Re: [PATCH v2] cpufreq: governor: Be friendly towards latency-sensitive bursty workloads

Rafael J. Wysocki Fri, 06 Jun 2014 14:20:18 -0700

On Wednesday, June 04, 2014 03:17:00 AM Srivatsa S. Bhat wrote:
> Cpufreq governors like the ondemand governor calculate the load on the CPU
> periodically by employing deferrable timers. A deferrable timer won't fire
> if the CPU is completely idle (and there are no other timers to be run), in
> order to avoid unnecessary wakeups and thus save CPU power.
> 
> However, the load calculation logic is agnostic to all this, and this can
> lead to the problem described below.
> 
> 
> Time (ms)               CPU 1
> 
> 100                Task-A running
> 
> 110                Governor's timer fires, finds load as 100% in the last
>                    10ms interval and increases the CPU frequency.
> 
> 110.5              Task-A running
> 
> 120              Governor's timer fires, finds load as 100% in the last
>                  10ms interval and increases the CPU frequency.
> 
> 125              Task-A went to sleep.
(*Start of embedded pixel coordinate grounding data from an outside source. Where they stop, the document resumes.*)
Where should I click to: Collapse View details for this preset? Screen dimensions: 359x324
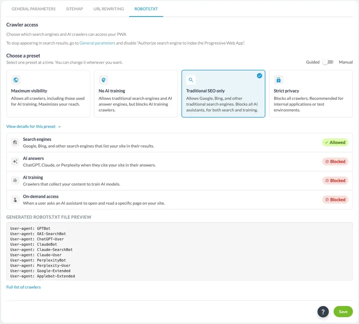pyautogui.click(x=33, y=126)
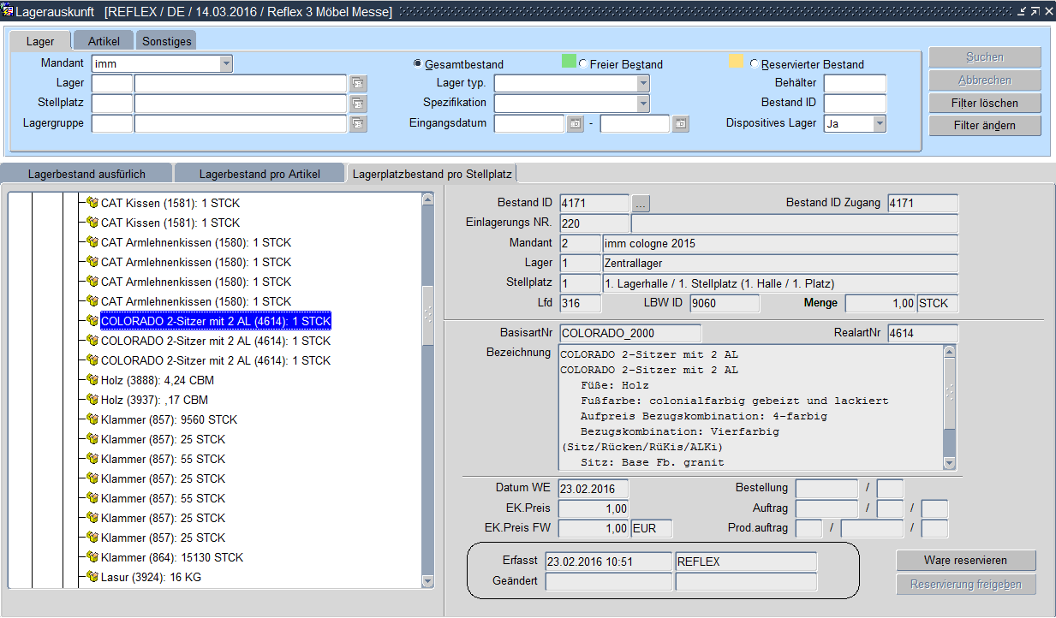Select the Freier Bestand radio option
This screenshot has width=1056, height=618.
pos(583,64)
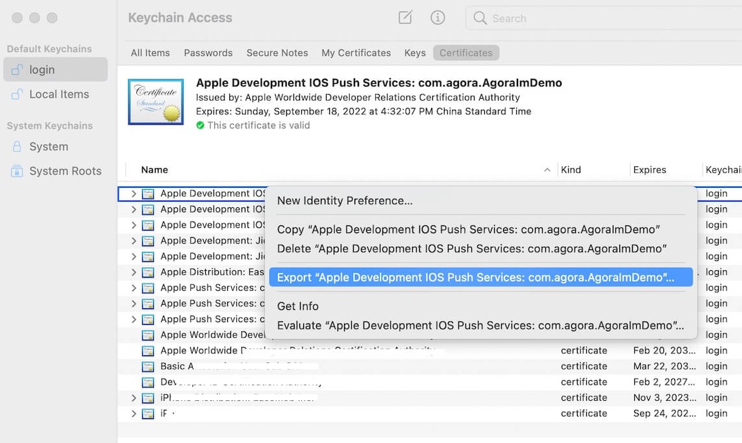Expand the Apple Development: Ji certificate row
This screenshot has height=443, width=742.
134,241
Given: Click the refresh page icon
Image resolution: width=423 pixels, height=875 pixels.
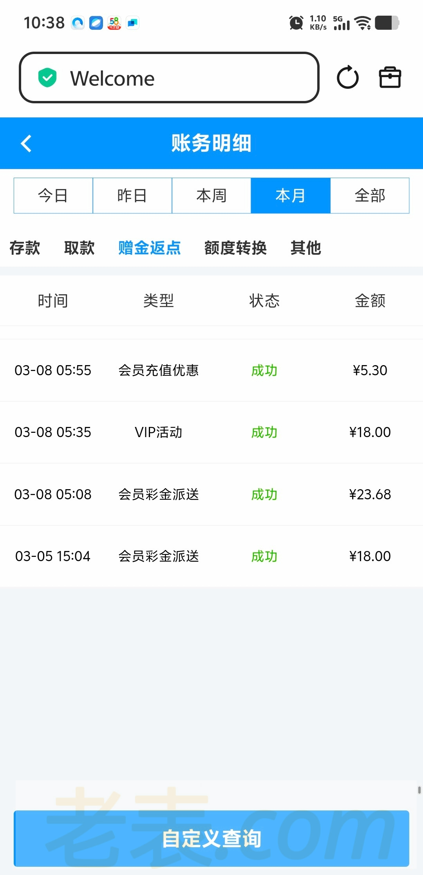Looking at the screenshot, I should [x=348, y=77].
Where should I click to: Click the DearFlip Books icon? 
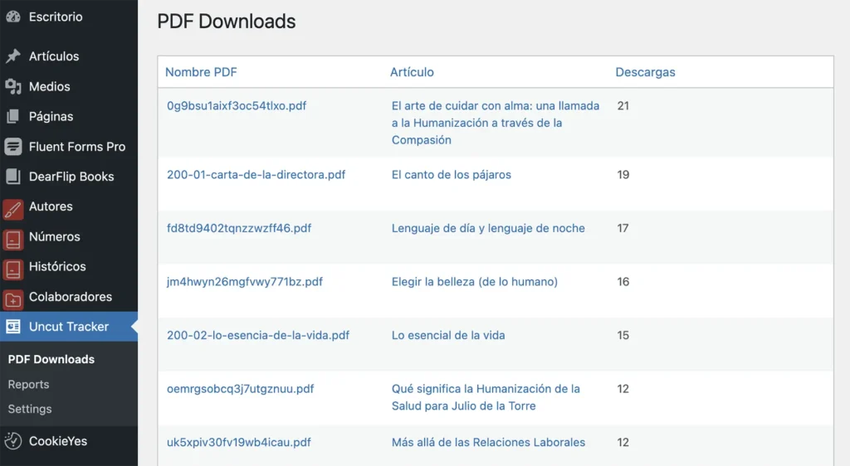[12, 177]
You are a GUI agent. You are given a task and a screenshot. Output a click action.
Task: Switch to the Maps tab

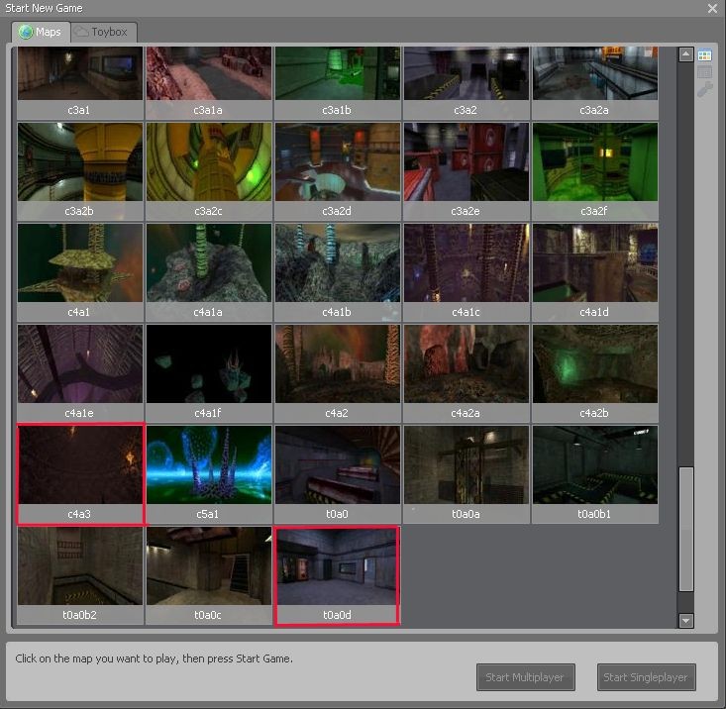pos(42,32)
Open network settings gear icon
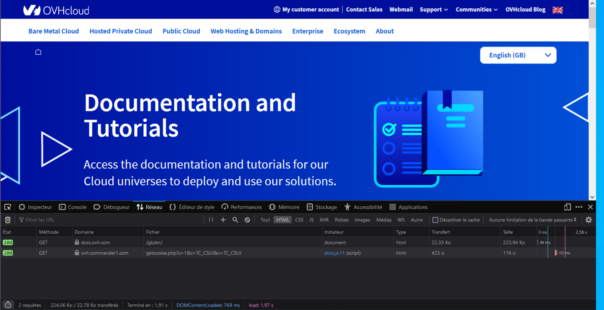604x310 pixels. point(588,220)
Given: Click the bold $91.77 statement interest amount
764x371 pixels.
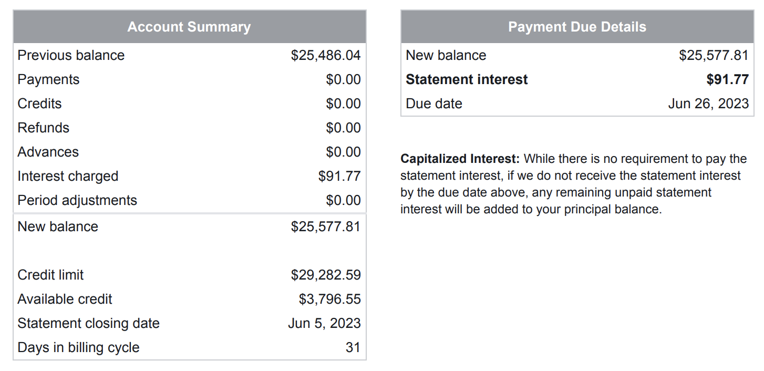Looking at the screenshot, I should [x=727, y=79].
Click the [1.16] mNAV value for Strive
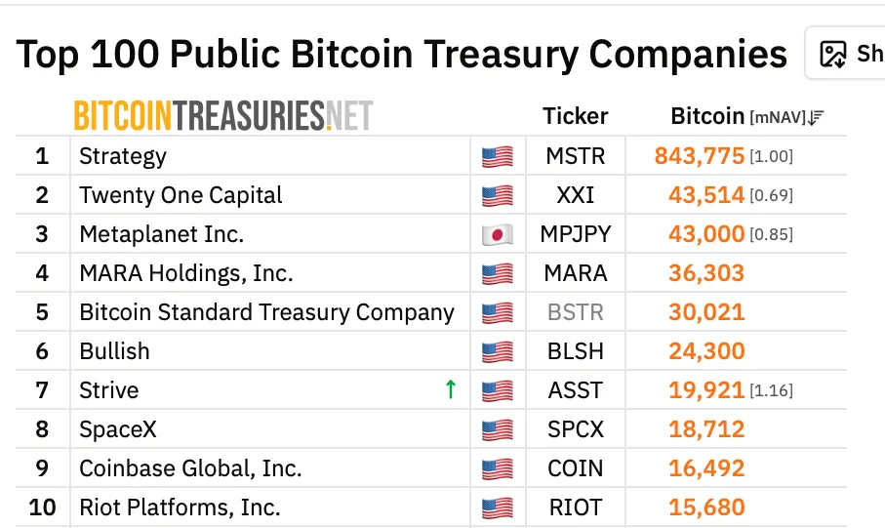This screenshot has height=528, width=885. (771, 390)
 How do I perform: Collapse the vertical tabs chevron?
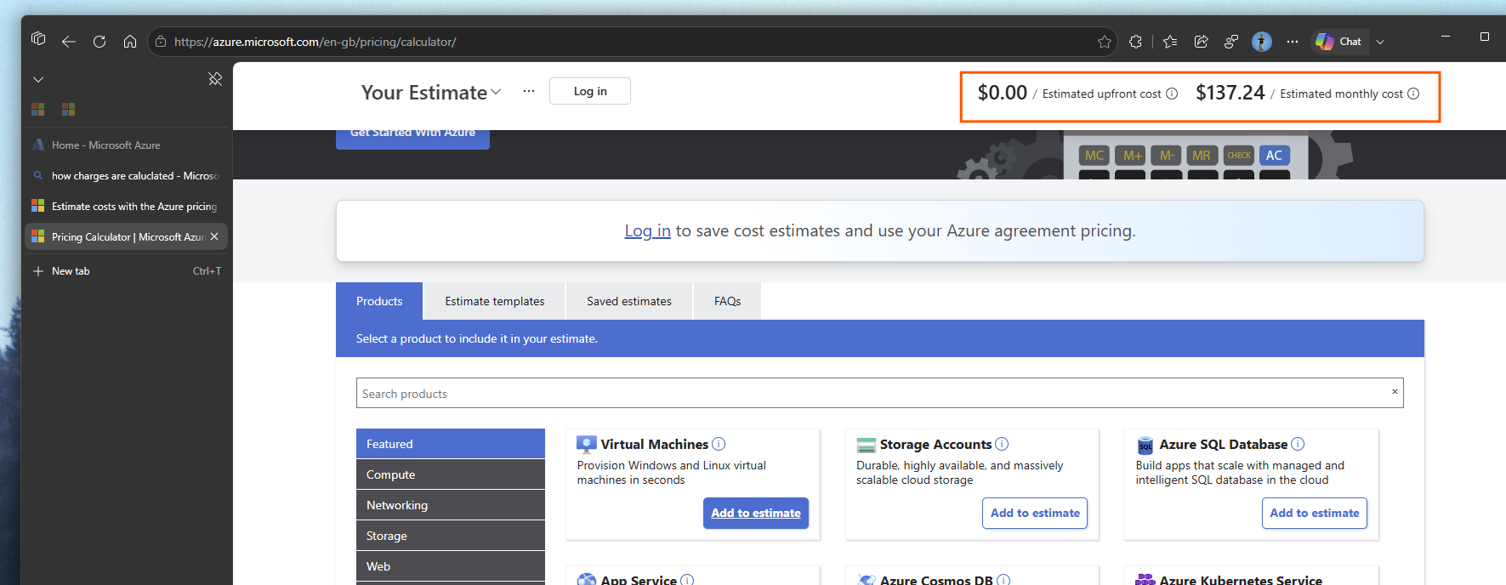38,79
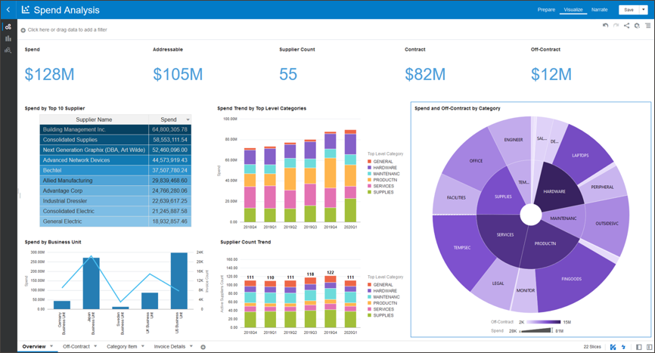Click the Undo arrow icon
The image size is (655, 353).
(x=605, y=26)
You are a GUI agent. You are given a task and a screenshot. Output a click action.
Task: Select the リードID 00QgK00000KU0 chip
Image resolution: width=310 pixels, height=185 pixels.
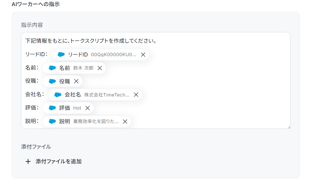100,55
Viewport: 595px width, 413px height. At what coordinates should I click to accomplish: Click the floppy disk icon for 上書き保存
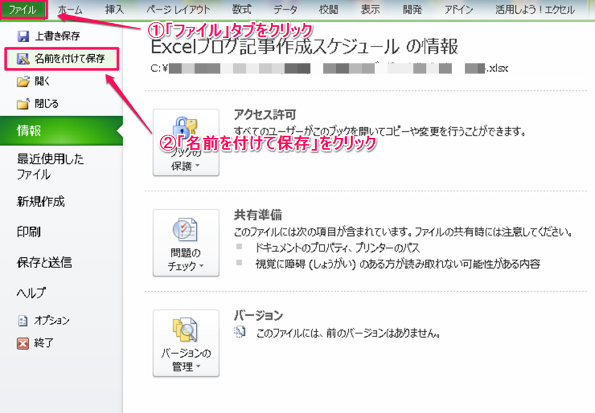pos(23,37)
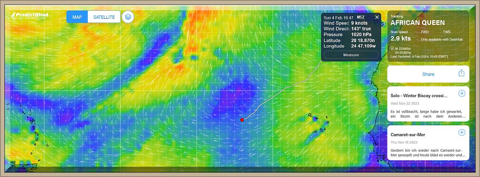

With nothing else to do, CPU 1
>                  went completely idle.
> 
> 200              Task-A woke up and started running again.
> 
> 200.5            Governor's deferred timer (which was originally programmed
>                  to fire at time 130) fires now. It calculates load for the
>                  time period 120 to 200.5, and finds the load is almost zero.
>                  Hence it decreases the CPU frequency to the minimum.
> 
> 210              Governor's timer fires, finds load as 100% in the last
>                  10ms interval and increases the CPU frequency.
> 
> 
> So, after the workload woke up and started running, the frequency was suddenly
> dropped to absolute minimum, and after that, there was an unnecessary delay of
> 10ms (sampling period) to increase the CPU frequency back to a reasonable 
> value.
> And this pattern repeats for every wake-up-from-cpu-idle for that workload.
> This can be quite undesirable for latency- or response-time sensitive bursty
> workloads. So we need to fix the governor's logic to detect such wake-up-from-
> cpu-idle scenarios and start the workload at a reasonably high CPU frequency.
> 
> One extreme solution would be to fake a load of 100% in such scenarios. But
> that might lead to undesirable side-effects such as frequency spikes (which
> might also need voltage changes) especially if the previous frequency happened
> to be very low.
> 
> We just want to avoid the stupidity of dropping down the frequency to a 
> minimum
> and then enduring a needless (and long) delay before ramping it up back again.
> So, let us simply carry forward the previous load - that is, let us just 
> pretend
> that the 'load' for the current time-window is the same as the load for the
> previous window. That way, the frequency and voltage will continue to be set
> to whatever values they were set at previously. This means that bursty 
> workloads
> will get a chance to influence the CPU frequency at which they wake up from
> cpu-idle, based on their past execution history. Thus, they might be able to
> avoid suffering from slow wakeups and long response-times.
> 
> [ The right way to solve this problem is to teach the CPU frequency governors
> to track load on a per-task basis, not a per-CPU basis, and set the 
> appropriate
> frequency on whichever CPU the task executes. But that involves redesigning
> the cpufreq subsystem, so this patch should make the situation bearable until
> then. ]
> 
> Experimental results:
> ====================


This formatting of the changelog evidently confused Patchwork.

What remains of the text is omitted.